Does your name go on it? Does it don't? I mean, there is a wide variety of things that we are feeling out. And as Sam mentioned, every university is different. And state universities are different than private, and that's why we're taking the time in meeting and really crafting how our capital can work. Obviously, we have not gotten over the finish line with the university sports deal yet. But you can hear that we've been spending some time because we think there is a big opportunity in sports infrastructure and the amount of capital that needs to be put to work.
Jim Kammert: Fair enough. Thank you for your time collectively.
Operator: Our final question today will come from Alex Bighin from Baird. Alec, please go ahead. Your line is open.
Alex Bighin: Hey, thank you for taking my question. Kind of wanting to synthesize what we've talked about all the call from, you know, the MGM capital allocation decision or the Caesar convention and also how you think about the balance sheet. With VICI taking the long view about capital deployment, kind of what's the philosophy about how VICI weighs deploying money in uncertain times for good opportunities, versus waiting and preserving the balance sheet for a potential great opportunity that may or may not come?

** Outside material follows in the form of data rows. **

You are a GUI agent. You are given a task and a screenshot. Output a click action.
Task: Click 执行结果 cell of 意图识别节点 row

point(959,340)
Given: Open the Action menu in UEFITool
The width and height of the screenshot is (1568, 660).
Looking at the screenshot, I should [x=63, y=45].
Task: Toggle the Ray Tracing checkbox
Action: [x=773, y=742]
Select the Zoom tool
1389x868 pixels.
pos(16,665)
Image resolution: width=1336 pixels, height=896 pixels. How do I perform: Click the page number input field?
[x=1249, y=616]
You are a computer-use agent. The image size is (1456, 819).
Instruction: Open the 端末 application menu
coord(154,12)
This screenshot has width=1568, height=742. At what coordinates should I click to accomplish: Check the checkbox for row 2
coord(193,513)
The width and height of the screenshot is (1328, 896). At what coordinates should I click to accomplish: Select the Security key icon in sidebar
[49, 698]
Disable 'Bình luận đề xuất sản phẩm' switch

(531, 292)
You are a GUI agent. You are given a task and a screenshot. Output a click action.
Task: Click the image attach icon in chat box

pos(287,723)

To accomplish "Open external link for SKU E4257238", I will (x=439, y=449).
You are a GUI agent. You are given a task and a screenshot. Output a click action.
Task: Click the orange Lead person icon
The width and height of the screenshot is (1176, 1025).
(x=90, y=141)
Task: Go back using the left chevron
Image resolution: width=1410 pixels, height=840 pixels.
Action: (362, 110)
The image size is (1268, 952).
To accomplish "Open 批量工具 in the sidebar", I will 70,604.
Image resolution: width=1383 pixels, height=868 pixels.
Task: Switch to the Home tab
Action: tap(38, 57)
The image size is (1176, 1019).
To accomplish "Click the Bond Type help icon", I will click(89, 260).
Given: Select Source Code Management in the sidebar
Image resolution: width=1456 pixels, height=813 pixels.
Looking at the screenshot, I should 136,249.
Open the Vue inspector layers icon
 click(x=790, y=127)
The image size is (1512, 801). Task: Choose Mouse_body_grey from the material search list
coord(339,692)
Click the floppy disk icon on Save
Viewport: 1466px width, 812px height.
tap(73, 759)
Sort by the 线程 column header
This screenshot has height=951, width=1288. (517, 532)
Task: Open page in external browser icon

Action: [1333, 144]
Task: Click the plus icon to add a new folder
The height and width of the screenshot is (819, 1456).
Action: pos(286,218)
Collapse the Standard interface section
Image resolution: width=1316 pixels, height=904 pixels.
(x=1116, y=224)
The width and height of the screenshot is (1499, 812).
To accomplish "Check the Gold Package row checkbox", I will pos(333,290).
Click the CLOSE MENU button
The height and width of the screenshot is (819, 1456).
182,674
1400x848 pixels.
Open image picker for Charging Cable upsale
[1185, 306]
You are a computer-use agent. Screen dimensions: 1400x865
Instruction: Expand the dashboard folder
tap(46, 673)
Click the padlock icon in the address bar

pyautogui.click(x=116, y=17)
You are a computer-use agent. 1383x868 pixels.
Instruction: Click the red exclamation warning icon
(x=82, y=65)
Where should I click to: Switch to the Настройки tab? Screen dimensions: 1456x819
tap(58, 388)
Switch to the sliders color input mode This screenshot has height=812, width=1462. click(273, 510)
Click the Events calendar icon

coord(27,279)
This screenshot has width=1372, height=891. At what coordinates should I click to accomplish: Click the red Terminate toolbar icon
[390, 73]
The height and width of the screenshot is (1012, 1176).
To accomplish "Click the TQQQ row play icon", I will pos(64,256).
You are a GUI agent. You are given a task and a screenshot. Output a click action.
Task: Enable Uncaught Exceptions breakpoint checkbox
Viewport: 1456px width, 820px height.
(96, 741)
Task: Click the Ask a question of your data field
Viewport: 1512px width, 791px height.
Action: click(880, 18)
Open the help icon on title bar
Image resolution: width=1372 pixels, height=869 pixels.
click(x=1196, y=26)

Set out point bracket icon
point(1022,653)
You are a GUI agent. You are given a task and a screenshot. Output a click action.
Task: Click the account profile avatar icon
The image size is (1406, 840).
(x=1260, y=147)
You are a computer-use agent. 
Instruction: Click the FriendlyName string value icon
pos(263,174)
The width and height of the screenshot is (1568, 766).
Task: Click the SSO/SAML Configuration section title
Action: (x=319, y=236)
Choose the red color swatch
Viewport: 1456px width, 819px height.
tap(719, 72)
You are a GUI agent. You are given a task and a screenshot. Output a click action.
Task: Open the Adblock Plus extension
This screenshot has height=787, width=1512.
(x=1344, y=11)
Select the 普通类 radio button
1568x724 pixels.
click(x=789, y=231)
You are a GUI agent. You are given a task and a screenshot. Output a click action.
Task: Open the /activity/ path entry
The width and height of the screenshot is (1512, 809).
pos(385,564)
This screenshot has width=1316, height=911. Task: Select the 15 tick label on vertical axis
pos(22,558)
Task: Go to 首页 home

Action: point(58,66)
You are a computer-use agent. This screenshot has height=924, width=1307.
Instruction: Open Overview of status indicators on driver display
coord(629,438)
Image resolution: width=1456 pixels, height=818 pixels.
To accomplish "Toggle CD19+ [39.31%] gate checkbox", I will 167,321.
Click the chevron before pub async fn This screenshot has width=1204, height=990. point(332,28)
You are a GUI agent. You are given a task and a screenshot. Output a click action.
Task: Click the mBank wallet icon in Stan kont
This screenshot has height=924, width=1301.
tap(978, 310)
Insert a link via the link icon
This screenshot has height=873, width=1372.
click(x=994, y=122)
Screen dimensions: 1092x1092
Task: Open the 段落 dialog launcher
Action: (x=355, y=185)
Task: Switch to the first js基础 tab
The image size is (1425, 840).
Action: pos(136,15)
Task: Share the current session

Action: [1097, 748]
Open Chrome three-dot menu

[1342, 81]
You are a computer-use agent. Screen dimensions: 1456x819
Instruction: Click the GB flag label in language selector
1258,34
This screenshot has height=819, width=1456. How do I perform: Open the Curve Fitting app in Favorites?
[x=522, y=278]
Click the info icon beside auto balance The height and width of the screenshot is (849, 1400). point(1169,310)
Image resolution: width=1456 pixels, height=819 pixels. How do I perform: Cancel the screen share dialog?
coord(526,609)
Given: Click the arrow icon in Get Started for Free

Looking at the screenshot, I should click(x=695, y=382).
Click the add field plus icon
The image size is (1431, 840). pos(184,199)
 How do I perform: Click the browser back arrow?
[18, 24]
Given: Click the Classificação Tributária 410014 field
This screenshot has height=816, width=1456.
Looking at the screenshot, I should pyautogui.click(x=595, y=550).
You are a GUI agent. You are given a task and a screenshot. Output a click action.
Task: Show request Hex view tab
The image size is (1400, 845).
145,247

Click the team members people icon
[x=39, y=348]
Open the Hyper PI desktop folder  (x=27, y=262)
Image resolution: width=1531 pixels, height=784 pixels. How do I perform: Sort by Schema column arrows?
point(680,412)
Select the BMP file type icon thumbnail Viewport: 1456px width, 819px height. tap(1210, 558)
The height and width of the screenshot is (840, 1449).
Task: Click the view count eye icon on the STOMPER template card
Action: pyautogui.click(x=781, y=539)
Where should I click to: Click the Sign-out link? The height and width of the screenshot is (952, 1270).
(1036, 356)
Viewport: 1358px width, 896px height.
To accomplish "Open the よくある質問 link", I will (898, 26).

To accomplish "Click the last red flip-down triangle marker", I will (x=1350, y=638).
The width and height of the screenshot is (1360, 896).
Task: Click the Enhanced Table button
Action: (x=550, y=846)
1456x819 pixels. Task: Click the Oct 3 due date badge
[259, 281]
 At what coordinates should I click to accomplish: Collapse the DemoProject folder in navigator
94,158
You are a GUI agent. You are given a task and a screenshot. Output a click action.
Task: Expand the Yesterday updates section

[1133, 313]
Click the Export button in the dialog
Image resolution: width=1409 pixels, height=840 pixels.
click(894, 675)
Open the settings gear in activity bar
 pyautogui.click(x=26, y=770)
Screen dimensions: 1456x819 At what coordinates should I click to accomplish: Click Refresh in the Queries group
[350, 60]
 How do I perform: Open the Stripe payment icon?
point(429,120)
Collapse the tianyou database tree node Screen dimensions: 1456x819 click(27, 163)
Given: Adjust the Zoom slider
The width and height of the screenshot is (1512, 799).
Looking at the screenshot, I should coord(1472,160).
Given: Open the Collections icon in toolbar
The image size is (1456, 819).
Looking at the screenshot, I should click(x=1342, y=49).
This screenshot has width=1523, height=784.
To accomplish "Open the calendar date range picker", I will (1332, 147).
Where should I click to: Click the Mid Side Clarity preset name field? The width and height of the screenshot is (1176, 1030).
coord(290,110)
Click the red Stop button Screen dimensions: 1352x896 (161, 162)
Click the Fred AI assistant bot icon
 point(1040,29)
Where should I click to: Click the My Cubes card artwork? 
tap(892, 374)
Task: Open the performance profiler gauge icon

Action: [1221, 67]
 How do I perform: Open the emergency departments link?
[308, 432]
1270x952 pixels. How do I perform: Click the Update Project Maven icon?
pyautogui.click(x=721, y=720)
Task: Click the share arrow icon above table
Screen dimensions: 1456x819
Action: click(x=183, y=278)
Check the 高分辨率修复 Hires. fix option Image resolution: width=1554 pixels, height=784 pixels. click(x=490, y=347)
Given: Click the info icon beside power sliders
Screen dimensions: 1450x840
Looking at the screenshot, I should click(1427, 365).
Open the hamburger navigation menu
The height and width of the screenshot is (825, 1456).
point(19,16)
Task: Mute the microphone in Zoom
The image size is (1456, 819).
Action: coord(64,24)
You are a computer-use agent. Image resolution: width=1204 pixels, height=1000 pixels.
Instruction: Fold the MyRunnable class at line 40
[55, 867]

Edward Baltazar Pitoniak: Yeah. No. It is a wonderful question, and I wish we had more time to do it full justice. Because it is something that our investment committee is always, always deliberating. And I would tell you, Alec, there's no perfect answers. But I would say that because we invest what we believe to be perpetual capital, we really want to have confidence that ten, fifteen, and twenty years from now, we or our successors are going to be glad we made this investment, that we invested in the right geography, the right category, the right marketplace, and most importantly, the best operating partner we could find for that opportunity so that we can always be comfortable the credit is secure.
Alex Bighin: Yeah. Thank you for that.
Operator: Thank you. I will now hand the call back to Ed for any closing comments.
Edward Baltazar Pitoniak: Thank you, Adam. And I'll just thank everybody for their time today and look forward to continuing the conversation in the weeks and months to come. And see you again in February.
Operator: This concludes today's call. Thank you very much for your attendance. You may now disconnect your lines.